It’s the middle of September, well into the new academic
year, and leading into homecoming season. It’s the favorite time of year for
floral shops across America wherever Friday night lights draw football players,
moths, and high-school girls trying to outdo one another with who gains the
most attention with their garish displays hung on their dress – or hung around
the necks to avoid ripping their gowns.
Homecoming mums have come a long way since I first pinned a
little flower with a few streamers and a plastic football on a girlfriend who
lasted a whole week. Other girls at school had boyfriends with more money or
rich parents, and they proved it by parading down the hall wearing bouquets of
flowers spouting streamers a yard long and laden down with trinkets from the Five-and-Dime
and Carmen Miranda’s hat.
A local news web site carried a picture of a girl who outdid
them all, past, present, and future. She might as well be wearing a door
festooned with flowers and trinkets with a hole cut out so she can see where
she’s going. If there’s a Superbowl of Homecoming Mums, she’d be the undisputed
champion.
Well, everything is bigger in Texas, including egos and
boyfriend trophies. – September 21, 2024
St. Peter: Welcome to the waiting room, Mr. Simpson. Do you prefer juice?
OJ: “OJ” is fine.
St. Peter: Well, I was referring to a choice of beverage while we weigh your case. Anyway, if you'll just take this seat, the Committee of Justification will be right with you. I'm in the middle of reading your book "IF I Did It."

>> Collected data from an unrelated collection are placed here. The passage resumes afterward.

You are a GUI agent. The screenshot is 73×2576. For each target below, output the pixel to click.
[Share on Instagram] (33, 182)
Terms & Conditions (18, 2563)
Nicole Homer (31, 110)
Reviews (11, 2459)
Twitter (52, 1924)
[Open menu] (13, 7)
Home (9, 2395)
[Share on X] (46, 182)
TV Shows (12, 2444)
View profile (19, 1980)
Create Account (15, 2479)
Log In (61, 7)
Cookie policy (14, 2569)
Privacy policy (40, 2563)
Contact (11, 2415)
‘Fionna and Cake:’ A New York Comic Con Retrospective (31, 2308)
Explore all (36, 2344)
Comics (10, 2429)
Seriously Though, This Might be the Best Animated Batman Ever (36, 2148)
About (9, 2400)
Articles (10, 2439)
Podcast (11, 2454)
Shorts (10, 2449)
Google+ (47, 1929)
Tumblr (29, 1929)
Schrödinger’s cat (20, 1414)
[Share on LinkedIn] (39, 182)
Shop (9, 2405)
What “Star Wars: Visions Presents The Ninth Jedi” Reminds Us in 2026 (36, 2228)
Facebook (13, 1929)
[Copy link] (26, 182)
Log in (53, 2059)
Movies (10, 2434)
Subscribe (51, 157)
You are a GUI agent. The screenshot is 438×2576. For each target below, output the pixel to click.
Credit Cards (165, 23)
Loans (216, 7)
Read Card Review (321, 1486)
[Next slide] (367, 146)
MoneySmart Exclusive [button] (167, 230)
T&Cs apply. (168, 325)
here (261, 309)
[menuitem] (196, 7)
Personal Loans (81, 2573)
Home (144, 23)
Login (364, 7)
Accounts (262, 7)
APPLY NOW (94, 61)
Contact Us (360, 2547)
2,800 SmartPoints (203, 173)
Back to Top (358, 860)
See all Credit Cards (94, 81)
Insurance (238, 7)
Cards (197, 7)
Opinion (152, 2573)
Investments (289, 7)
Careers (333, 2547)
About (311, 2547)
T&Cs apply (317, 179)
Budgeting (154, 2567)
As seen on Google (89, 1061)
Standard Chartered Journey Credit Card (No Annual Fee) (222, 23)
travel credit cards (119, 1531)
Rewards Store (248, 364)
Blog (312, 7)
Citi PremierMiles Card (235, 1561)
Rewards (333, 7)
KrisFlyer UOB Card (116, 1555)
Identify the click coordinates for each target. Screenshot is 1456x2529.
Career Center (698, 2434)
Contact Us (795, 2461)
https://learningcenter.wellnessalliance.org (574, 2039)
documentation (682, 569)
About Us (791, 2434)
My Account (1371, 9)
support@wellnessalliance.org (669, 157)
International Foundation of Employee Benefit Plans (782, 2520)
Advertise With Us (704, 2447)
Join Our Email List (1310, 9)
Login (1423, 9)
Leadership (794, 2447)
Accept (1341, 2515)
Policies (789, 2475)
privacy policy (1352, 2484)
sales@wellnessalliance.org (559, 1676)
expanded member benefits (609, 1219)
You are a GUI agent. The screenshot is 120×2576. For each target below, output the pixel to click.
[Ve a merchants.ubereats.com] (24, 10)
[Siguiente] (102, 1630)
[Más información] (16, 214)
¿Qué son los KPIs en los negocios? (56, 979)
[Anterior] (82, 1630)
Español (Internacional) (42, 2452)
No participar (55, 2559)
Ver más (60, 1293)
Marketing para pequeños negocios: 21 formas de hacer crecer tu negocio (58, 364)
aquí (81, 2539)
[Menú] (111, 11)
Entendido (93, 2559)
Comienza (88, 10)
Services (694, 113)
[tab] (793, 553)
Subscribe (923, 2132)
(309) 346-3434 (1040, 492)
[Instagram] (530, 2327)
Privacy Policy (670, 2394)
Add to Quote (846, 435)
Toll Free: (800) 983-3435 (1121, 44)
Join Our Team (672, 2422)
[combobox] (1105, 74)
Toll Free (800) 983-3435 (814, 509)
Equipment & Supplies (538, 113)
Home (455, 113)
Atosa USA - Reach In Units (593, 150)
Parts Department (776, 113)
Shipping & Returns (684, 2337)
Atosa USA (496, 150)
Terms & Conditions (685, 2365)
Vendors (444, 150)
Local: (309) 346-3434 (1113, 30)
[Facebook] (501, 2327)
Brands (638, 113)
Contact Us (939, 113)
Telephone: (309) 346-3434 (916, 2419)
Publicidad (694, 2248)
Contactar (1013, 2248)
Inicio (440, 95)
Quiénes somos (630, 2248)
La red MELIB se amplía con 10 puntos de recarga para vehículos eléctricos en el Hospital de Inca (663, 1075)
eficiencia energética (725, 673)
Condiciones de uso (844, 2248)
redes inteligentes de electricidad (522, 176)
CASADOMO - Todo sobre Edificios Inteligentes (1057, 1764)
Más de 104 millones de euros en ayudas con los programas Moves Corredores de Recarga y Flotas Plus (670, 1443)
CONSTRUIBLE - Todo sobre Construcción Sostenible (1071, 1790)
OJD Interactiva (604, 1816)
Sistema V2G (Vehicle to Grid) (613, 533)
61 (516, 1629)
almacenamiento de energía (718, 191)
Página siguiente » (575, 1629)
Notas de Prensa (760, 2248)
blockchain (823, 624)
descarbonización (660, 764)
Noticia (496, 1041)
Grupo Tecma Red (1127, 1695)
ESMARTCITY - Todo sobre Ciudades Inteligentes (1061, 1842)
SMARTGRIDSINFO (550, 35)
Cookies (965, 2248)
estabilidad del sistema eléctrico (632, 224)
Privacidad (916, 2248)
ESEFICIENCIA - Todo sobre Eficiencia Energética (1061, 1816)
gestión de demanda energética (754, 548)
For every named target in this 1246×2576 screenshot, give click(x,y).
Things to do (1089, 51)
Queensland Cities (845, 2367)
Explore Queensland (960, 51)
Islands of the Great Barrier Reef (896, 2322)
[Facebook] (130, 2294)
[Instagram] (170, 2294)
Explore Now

OJ: Yeah, about that title . . .
April 11, 2024
TURNING 67: OLDER, MAYBE EVEN WISER
As more and more sand trickles into the bottom of my hourglass, I’m grateful for any good news from a physical. I was pronounced diabetic ten years ago. Since then, I’ve made modifications in my diet and lifestyle, decreasing my A1C bit by bit, dropping from diabetic to pre-diabetic. As of Monday, I am officially in the normal range, if just barely.
I’m older, but not decrepit.
At least I’ve lived long enough to enjoy seeing the kids grow up, and welcoming two grandchildren. This summer, Lisa and I will celebrate our fortieth anniversary. I have been blessed beyond compare.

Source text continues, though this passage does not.